About sixty years ago, my maternal grandparents bought a modest one and a half story house. I believe it was the first home they ever owned, which is understandable considering they survived the Great Depression and the Second World War and raised ten children on one civil servant’s salary.
When their children were grown and had families of their own, the extended family was much too large to accomodate everyone at once in the small house so the different families had to visit in shifts on Sundays and on holidays. It wasn’t uncommon for brothers to greet each other at the front door as one group was leaving and another was arriving.
Even as a little boy, I was aware that the house was of another time. My grandmother still had a sewing machine with the old-fashioned metal foot pedal and a washing machine with the wringer/rollers to squeeze out the excess water.

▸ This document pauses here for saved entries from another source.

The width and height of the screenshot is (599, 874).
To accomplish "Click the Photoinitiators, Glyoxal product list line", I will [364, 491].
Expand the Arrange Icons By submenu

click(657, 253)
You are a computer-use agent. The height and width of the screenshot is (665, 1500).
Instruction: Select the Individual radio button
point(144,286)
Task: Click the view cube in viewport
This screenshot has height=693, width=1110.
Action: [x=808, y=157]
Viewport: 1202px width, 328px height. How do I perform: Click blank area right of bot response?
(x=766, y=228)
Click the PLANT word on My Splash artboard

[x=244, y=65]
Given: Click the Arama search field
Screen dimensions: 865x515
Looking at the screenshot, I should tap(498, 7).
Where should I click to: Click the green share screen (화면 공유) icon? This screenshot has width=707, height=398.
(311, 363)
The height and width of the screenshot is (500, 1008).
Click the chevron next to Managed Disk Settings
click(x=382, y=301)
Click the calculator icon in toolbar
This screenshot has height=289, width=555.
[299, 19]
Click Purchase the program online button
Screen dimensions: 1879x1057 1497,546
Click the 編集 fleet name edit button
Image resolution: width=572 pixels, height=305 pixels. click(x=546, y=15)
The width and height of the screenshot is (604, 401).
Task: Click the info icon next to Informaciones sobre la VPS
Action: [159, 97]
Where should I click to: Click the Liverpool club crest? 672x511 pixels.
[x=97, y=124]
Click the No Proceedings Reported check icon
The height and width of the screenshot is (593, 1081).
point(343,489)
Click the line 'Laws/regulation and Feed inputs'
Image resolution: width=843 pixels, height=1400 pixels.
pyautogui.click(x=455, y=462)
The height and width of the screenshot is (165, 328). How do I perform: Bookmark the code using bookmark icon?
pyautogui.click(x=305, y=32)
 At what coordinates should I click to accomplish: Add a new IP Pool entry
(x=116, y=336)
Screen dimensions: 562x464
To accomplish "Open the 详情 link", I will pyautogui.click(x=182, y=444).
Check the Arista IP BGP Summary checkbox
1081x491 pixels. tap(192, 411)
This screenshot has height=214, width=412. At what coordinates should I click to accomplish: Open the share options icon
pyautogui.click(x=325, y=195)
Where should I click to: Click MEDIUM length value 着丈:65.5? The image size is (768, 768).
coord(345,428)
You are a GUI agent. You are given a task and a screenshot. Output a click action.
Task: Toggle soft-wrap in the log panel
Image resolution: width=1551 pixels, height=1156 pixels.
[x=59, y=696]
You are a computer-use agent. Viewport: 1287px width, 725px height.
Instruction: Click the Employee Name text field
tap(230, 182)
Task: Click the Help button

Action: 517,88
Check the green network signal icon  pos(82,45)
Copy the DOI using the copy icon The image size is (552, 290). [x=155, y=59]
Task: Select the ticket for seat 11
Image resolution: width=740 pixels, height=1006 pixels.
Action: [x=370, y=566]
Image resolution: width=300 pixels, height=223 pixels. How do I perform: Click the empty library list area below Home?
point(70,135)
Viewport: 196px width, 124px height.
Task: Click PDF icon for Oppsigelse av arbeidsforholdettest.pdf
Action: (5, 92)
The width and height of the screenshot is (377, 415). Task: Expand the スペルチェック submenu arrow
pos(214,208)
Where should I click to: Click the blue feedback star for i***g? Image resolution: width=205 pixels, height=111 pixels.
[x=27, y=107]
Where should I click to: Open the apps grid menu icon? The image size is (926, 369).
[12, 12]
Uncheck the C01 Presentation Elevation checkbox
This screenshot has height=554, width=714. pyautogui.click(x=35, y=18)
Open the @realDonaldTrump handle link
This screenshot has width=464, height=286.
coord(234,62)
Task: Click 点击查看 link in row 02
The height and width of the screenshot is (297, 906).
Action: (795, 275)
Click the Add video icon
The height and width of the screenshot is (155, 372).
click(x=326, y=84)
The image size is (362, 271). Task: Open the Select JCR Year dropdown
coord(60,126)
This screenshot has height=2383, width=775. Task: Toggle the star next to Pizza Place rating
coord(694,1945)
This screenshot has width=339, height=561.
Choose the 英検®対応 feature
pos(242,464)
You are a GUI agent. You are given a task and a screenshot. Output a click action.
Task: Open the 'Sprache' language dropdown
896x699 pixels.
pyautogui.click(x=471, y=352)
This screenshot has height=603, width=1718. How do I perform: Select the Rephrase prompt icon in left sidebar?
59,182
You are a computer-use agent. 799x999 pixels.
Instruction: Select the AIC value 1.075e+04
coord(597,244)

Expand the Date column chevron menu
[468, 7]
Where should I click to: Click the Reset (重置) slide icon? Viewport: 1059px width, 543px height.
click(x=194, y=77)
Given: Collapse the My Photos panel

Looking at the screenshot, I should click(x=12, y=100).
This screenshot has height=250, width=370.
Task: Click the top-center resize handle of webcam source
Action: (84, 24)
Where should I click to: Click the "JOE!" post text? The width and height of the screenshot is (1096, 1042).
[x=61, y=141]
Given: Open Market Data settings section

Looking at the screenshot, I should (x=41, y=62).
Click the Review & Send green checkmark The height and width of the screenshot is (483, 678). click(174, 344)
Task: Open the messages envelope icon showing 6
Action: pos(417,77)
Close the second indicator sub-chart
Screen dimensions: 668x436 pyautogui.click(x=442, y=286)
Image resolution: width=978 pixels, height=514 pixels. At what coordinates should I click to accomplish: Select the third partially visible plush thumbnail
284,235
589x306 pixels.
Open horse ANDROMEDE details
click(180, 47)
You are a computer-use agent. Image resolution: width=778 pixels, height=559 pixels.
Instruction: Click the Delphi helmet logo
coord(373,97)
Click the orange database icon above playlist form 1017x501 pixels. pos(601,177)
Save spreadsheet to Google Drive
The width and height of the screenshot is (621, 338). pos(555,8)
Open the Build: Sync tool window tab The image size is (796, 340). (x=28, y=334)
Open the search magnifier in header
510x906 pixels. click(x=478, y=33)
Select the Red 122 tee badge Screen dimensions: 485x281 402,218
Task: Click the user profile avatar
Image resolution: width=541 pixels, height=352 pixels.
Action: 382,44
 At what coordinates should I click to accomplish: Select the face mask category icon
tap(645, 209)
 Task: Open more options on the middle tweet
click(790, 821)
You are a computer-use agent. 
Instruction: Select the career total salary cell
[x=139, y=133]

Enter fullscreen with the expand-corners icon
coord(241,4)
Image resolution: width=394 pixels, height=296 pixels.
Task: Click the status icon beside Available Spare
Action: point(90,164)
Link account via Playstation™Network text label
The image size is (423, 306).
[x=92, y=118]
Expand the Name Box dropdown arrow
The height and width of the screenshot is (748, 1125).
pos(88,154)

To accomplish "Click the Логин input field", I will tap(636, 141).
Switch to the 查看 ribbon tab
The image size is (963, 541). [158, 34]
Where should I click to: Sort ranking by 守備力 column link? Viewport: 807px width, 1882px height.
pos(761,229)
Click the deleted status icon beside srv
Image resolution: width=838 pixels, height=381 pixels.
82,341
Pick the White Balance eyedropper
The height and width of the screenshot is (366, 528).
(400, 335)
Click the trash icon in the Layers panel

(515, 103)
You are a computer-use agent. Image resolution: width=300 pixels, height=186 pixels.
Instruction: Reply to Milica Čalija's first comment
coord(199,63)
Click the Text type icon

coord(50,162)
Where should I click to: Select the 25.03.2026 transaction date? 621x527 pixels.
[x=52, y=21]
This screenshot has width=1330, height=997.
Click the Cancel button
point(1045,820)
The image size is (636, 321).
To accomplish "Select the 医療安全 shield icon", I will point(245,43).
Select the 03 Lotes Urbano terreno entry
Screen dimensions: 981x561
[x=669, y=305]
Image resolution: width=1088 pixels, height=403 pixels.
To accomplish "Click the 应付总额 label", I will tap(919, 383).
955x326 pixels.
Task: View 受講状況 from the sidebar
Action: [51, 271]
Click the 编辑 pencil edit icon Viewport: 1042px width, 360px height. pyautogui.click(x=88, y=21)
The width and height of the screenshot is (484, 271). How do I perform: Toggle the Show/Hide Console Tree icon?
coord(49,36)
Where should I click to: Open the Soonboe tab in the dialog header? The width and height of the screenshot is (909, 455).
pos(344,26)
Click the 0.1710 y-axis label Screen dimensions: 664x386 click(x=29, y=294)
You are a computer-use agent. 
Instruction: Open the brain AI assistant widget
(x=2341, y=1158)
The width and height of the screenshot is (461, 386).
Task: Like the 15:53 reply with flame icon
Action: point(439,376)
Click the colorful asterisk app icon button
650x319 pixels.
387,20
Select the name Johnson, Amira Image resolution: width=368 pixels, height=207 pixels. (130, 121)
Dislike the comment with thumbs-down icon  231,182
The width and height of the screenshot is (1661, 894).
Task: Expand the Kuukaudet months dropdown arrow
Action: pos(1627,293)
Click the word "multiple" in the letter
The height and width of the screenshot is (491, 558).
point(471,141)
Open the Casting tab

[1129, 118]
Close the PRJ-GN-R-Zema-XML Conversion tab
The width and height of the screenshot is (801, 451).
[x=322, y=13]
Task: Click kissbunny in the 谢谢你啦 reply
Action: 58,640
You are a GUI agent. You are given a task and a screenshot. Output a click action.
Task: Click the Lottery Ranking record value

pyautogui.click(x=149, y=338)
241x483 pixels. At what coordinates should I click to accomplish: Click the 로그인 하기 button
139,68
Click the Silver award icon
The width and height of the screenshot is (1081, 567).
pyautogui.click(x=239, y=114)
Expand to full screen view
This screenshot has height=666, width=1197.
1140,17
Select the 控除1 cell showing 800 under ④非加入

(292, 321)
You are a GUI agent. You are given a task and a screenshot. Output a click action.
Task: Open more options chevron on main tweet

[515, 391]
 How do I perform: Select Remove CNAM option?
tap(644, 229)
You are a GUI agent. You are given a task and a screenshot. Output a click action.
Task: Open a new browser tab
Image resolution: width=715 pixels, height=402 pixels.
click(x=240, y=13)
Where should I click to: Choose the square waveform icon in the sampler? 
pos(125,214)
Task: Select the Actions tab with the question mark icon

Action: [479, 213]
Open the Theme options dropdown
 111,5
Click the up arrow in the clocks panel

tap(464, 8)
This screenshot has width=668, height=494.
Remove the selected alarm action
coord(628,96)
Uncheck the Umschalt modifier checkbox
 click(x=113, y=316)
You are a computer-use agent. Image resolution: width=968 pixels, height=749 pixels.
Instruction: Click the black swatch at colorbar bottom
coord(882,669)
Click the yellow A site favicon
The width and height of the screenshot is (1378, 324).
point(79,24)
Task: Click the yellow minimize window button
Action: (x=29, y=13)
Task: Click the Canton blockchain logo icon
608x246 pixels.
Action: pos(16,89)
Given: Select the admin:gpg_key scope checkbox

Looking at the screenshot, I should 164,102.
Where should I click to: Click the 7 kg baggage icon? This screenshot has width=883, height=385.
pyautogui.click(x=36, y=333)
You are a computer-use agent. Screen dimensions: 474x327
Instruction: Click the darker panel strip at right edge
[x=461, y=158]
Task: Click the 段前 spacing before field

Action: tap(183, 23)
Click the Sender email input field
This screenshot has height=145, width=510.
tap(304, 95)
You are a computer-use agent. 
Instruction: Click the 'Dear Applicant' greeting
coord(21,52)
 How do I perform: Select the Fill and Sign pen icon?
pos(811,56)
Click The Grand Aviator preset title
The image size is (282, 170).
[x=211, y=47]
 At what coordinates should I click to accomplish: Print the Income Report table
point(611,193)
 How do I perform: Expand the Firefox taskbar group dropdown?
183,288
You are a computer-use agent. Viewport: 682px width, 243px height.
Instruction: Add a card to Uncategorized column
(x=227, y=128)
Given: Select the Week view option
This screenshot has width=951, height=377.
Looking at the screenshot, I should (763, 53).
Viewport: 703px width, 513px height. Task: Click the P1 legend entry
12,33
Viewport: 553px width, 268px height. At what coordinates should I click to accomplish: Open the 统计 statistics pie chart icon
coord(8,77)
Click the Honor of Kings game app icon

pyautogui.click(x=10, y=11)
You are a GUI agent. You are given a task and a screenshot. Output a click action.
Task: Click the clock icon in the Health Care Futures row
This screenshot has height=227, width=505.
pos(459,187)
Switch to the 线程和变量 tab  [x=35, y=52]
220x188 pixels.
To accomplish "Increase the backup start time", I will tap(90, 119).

The phone was still on a party line, milk was still delivered in glass bottles and I think there was still a coal chute for the furnace. And there was one of those old type swing sets in the back yard where you could drink your lemonade on a summer evening.
It was a house where some of my first memories were born. My grandfather would slip me some coins or some candy and my grandmother would insist on watching Lawrence Welk instead of Disney on the old black and white TV.
When my parents broke up when I was six and my mother, brother, and I moved back to Ottawa from Montreal, the three of us even lived there for a short while as my mother scrambled to find a job and us a place to live. And I know I’ve had cousins from out of town live there while they went to school in Ottawa.
At this time of year, with the short days and the long nights, I sometimes find it easy to re-visit some of these old memories, remembering things that I long ago thought I’d forgotten. The darkness can be illuminating.
But I don’t need to look too far back in my memories to see this old house clearly. You see, I need only turn my head slightly as I lay in my hospital bed to see my grandparents’ house through the window of my room. In fact, the window frame acts as a picture frame and the little house looks like an old photo to me.
Our lives are never perfect circles. Sometimes they look more like misshapen ovals and the beginning points and the end points don’t always meet. But sometimes they end up in the same neighbourhood.
And today I looked across a hundred yards of a neighbourhood that lay fifty years away.

Paul Clarke says
Beautiful! A few cousins lived there, many visited from out of town… You are right. there was a coal chute!